→ Work instructions: Starting at the top line and ending at the last, restate the records exactly.

Items from a data source
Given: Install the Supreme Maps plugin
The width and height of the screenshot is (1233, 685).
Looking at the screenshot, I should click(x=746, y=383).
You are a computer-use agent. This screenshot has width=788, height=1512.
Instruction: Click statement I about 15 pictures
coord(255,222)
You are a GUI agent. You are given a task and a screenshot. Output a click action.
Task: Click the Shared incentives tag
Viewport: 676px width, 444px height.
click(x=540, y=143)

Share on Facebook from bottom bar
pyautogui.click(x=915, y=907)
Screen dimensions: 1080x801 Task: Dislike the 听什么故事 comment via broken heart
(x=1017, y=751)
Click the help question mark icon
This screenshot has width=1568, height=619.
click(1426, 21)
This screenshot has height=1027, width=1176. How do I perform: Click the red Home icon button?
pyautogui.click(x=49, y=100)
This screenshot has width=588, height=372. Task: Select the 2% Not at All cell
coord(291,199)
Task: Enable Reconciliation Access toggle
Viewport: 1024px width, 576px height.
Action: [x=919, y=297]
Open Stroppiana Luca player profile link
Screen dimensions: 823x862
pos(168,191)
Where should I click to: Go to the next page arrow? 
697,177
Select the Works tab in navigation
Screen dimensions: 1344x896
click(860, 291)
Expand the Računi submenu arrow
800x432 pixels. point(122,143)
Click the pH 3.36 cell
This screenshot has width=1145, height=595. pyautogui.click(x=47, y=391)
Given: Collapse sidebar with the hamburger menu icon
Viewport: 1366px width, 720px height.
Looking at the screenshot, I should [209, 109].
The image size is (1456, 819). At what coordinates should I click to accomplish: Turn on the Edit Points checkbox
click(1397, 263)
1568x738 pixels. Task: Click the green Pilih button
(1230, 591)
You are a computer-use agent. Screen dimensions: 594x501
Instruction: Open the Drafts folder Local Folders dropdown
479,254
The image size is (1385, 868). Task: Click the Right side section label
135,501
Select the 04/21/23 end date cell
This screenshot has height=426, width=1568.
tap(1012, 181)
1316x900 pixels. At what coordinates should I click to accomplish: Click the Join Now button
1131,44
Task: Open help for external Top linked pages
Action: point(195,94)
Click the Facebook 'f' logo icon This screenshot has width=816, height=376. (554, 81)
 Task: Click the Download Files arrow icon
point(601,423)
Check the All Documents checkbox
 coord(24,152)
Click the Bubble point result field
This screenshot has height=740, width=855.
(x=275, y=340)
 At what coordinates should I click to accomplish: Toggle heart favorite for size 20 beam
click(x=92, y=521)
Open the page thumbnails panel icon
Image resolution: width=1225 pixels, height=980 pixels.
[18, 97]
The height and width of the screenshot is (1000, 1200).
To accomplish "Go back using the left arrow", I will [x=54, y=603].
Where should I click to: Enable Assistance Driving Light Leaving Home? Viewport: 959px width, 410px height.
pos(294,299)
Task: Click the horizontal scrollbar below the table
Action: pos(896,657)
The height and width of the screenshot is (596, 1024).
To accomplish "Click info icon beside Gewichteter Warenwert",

→ The answer:
Given: Install the Supreme Maps plugin
The width and height of the screenshot is (1233, 685).
Looking at the screenshot, I should click(x=746, y=383).
You are a computer-use agent. This screenshot has width=788, height=1512.
Instruction: Click statement I about 15 pictures
coord(255,222)
You are a GUI agent. You are given a task and a screenshot. Output a click action.
Task: Click the Shared incentives tag
Viewport: 676px width, 444px height.
click(x=540, y=143)

Share on Facebook from bottom bar
pyautogui.click(x=915, y=907)
Screen dimensions: 1080x801 Task: Dislike the 听什么故事 comment via broken heart
(x=1017, y=751)
Click the help question mark icon
This screenshot has width=1568, height=619.
click(1426, 21)
This screenshot has height=1027, width=1176. How do I perform: Click the red Home icon button?
pyautogui.click(x=49, y=100)
This screenshot has width=588, height=372. Task: Select the 2% Not at All cell
coord(291,199)
Task: Enable Reconciliation Access toggle
Viewport: 1024px width, 576px height.
Action: [x=919, y=297]
Open Stroppiana Luca player profile link
Screen dimensions: 823x862
pos(168,191)
Where should I click to: Go to the next page arrow? 
697,177
Select the Works tab in navigation
Screen dimensions: 1344x896
click(860, 291)
Expand the Računi submenu arrow
800x432 pixels. point(122,143)
Click the pH 3.36 cell
This screenshot has width=1145, height=595. pyautogui.click(x=47, y=391)
Given: Collapse sidebar with the hamburger menu icon
Viewport: 1366px width, 720px height.
Looking at the screenshot, I should [209, 109].
The image size is (1456, 819). At what coordinates should I click to accomplish: Turn on the Edit Points checkbox
click(1397, 263)
1568x738 pixels. Task: Click the green Pilih button
(1230, 591)
You are a computer-use agent. Screen dimensions: 594x501
Instruction: Open the Drafts folder Local Folders dropdown
479,254
The image size is (1385, 868). Task: Click the Right side section label
135,501
Select the 04/21/23 end date cell
This screenshot has height=426, width=1568.
tap(1012, 181)
1316x900 pixels. At what coordinates should I click to accomplish: Click the Join Now button
1131,44
Task: Open help for external Top linked pages
Action: point(195,94)
Click the Facebook 'f' logo icon This screenshot has width=816, height=376. (554, 81)
 Task: Click the Download Files arrow icon
point(601,423)
Check the All Documents checkbox
 coord(24,152)
Click the Bubble point result field
This screenshot has height=740, width=855.
(x=275, y=340)
 At what coordinates should I click to accomplish: Toggle heart favorite for size 20 beam
click(x=92, y=521)
Open the page thumbnails panel icon
Image resolution: width=1225 pixels, height=980 pixels.
[18, 97]
The height and width of the screenshot is (1000, 1200).
To accomplish "Go back using the left arrow", I will [x=54, y=603].
Where should I click to: Enable Assistance Driving Light Leaving Home? Viewport: 959px width, 410px height.
pos(294,299)
Task: Click the horizontal scrollbar below the table
Action: pos(896,657)
The height and width of the screenshot is (596, 1024).
To accomplish "Click info icon beside Gewichteter Warenwert",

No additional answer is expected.